Why is it that Christianity always get made fun of the most?
It's ones choice to believe in something and have faith in something that is beyond the human life. Whether or not one believes this to be contrary shouldn't provoke jokes or any harmful ill will towards that individual.
I know that it wasn't the posters intent to ridicule or even came up with the joke but it seems that's i'm reading more and more crap spewed out Christianity and I just wonder why? What makes it so laughable? Judaism, Muslim (i forget the name for it) and a whole plethora of religions don't get the same slack as Christianity does.
I don't fully believe in it but I'm not going to sit here and make fun of it just because I don't. Truth is I could see myself believing in it. I just don't get all the hostility towards this religion
I doubt that would work though.
We don't really care.
I'm no dude! Dudette!
yeah, but the baptists are figuring he'll be back any down now to kick some homo/heathen ass.

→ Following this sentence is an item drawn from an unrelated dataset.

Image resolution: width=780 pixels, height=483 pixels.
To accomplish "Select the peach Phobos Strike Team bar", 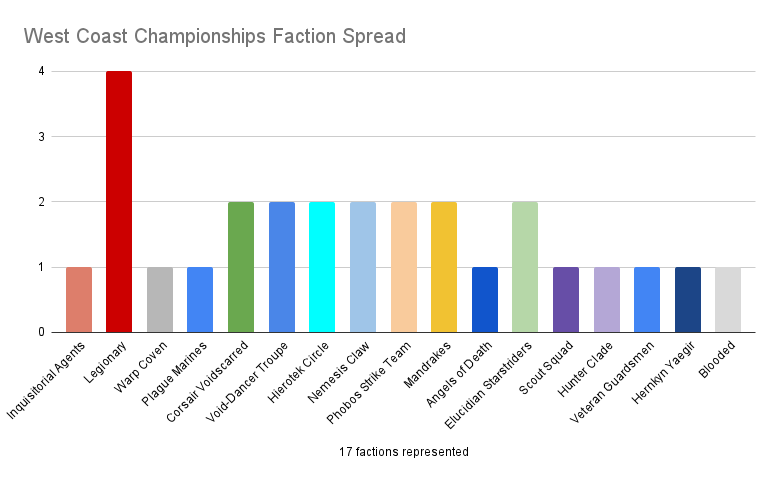I will (403, 266).
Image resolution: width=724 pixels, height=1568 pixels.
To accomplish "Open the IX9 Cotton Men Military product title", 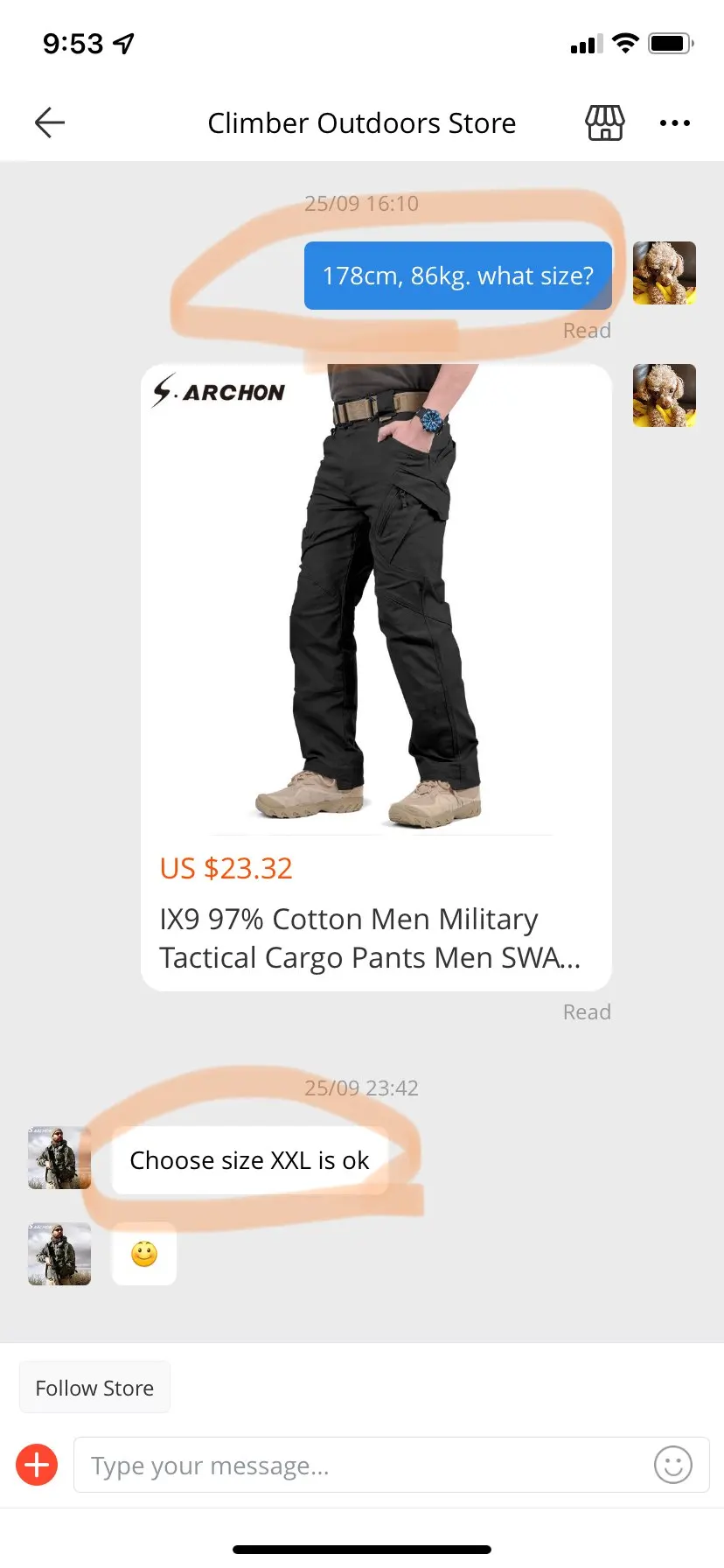I will (x=370, y=938).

becos this is america and people deal more with the amusing foibles of christianity than any other religion. if i lived in iran i'd probly be making mohamed jokes all the time too. then i'd get my head chopped off.
herein lies the problem with fervently devout christians... no sense of humor or irony :(
Dammit, I guess I will have to send you a check!! lol
"What a stupid lamb."
"What a sick, masochistic lion."
Because at lot of vocal Christians act like their shit doesn't stink and try to push their beliefs down everyone's throat by getting legislation passed and telling everyone how to live.
nowadays hits you when you're young
I will admit I make fun of Christianity and I am Christian. Not really a good Christian, but ya know....
I just like to make fun of everything though. I just don't get when I make fun of other religions people crucify me. SEE SEE!!! I have sense of humor!
Anyway... it seems when I make fun of other peoples religion people have the same reaction...HOW DARE YOU!??!!?! Give me an effn break.
All legislation that is passed tells people how to live. It doesn't have to be based in Christianity.
Pick your next lame justification for bashing....
...are those who've helped us.
Right 'round the corner could be bigger than ourselves.
I know it's easy to attack but come on, there are plenty of religions that are in America (although I know this country was founded by Christians thus a majority are Christians) and if one makes fun of them it's like killing the president.
I'm not advocating for us to make fun of any religion just so we're clear
i advocate making fun of all religions. minorities are just more sensitive and can sue you if you get the wrong person. it's the plight of the WASP.